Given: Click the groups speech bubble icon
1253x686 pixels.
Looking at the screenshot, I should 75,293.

++++

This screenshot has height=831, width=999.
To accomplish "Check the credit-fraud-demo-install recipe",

++++

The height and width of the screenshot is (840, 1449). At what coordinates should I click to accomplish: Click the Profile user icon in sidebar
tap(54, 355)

++++

(GOAL)
Rewrite only the rows from the line containing "Given: Click the groups speech bubble icon" through the line containing "Looking at the screenshot, I should 75,293.", changing "speech bubble" to "chat bubble" and keeping everything else the same.

(TASK SOLUTION)
Given: Click the groups chat bubble icon
1253x686 pixels.
Looking at the screenshot, I should 75,293.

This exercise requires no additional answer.